## Your objective
Retype the lines from the one containing "The image size" through the last line of the entries below, exactly and in full, omitting every image.

========================

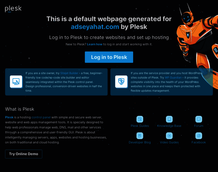This screenshot has height=172, width=218.
Task: Click the WP Guardian shield icon
Action: click(x=121, y=82)
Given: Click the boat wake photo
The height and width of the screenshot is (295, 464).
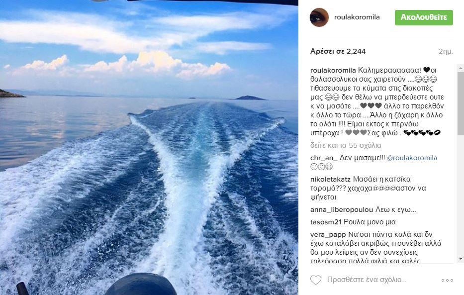Looking at the screenshot, I should point(149,147).
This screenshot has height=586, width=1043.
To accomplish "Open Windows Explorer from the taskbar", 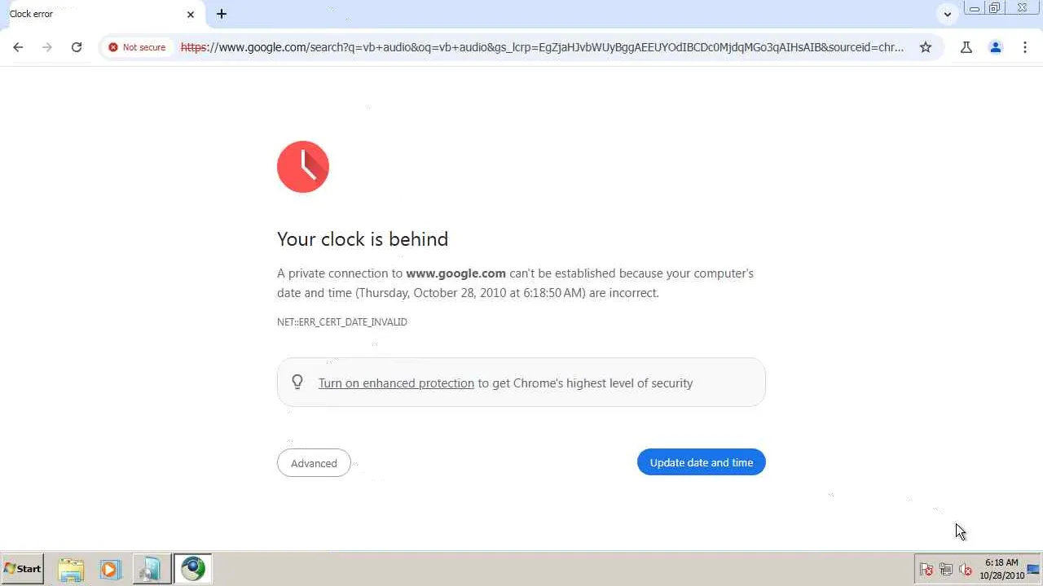I will 71,569.
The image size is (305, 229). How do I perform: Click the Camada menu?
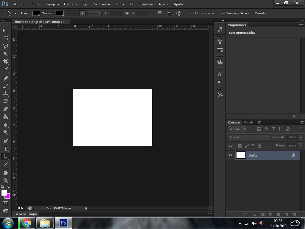pyautogui.click(x=71, y=4)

========================

## Answer space
The image size is (305, 229). How do I perform: Click the Camada menu?
pyautogui.click(x=71, y=4)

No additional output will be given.